Ten more minutes saw them out in open space again and making for Grith on system drive. The run was not a long one, though it seemed a little longer than usual to Gabriel, still looking at the hull diagnostic and listening for any suspicious groans or moans-and most carefully feeling for drafts. Still air in a spacecraft was safe air unless you were standing right under a blower. A draft was the breath of serious trouble, and most spacecraft manufacturers went to a lot of trouble to make sure that their air exchange units produced no tangible drafts at all. "What is the time down there?" Enda called. Gabriel sighed, banished the diagnostic diagram from the forward tank and replaced it with a globe clock of Grith.

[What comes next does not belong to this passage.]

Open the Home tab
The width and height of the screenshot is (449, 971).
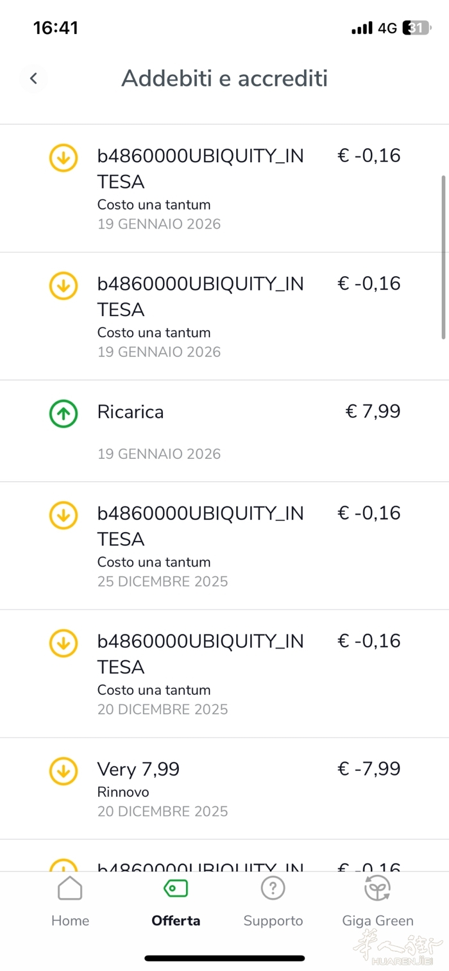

He then reached into the tank and spun the globe until it showed the portion of the continent where Redknife lay. "Late afternoon," he said, looking to see the angle at which the terminator was approaching.

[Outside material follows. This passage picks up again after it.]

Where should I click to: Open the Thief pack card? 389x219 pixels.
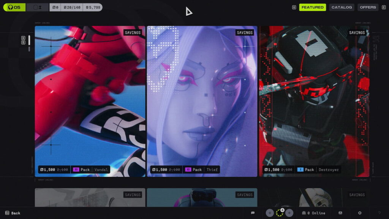coord(202,101)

"I wonder if we should not spend a few hours more in space," Enda said. "Ondway did say 'tomorrow.' For all we know, his contacts will not be ready for us."

That was when the proximity alarm went off again, and Gabriel's head snapped up. There was nothing to see with the naked eye but the darkness and Corrivale, a bright star visibly getting brighter and larger. But the schematic in the tank, now reverting to local tactical since the alarm had gone off, showed one of those big teardrop shapes going by perhaps five kilometers away, lounging on toward the heart of the system on a course that might shortly intersect with Sunshine's. Gabriel put his hand into the tank again, this time to tweak Sunshine's course schematic and get the courses to display relative to one another. Sunshine's showed the standard approach spiral down into Grith Control space, but the big cruiser's course line was flashing. "Delta v," Gabriel muttered. "He's accelerating. Swinging around Grith to head somewhere else, the computer thinks."

Enda looked over Gabriel's shoulder into the tank and tilted her head to one side. "We can avoid them easily enough if we must."

"I wouldn't give them the satisfaction," Gabriel growled.

They held their course, and Corrivale grew brighter, its disk growing and becoming ever more blinding, sheening the inside of the cockpit with gold until the windows felt the light would be excessive and started to dim it down on their own recognizance. Gabriel sat back and looked at Hydrocus, now a good- sized disk at something like three hundred thousand kilometers, and Grith, a cabochon emerald swinging around it, glinting with red-violet at atmosphere's edge and glazing with the gleam of the sun. Its albedo was surprisingly fierce for a world with so little ocean and not much "weather" showing at the moment. Gabriel shook his head.

"It looks like such a quiet place, from up here."

Enda sat down beside him, gazing out. "So it would have been once," she said, and Gabriel nodded. For a long time, after the Silence had fallen, no one had been here but miners and pirates. But slowly others began to pass through, saw the one habitable planet in the system-though its temperature made the habitation marginal, at first-and stayed. Even after sesheyans were discovered living on Grith, that alone made little difference.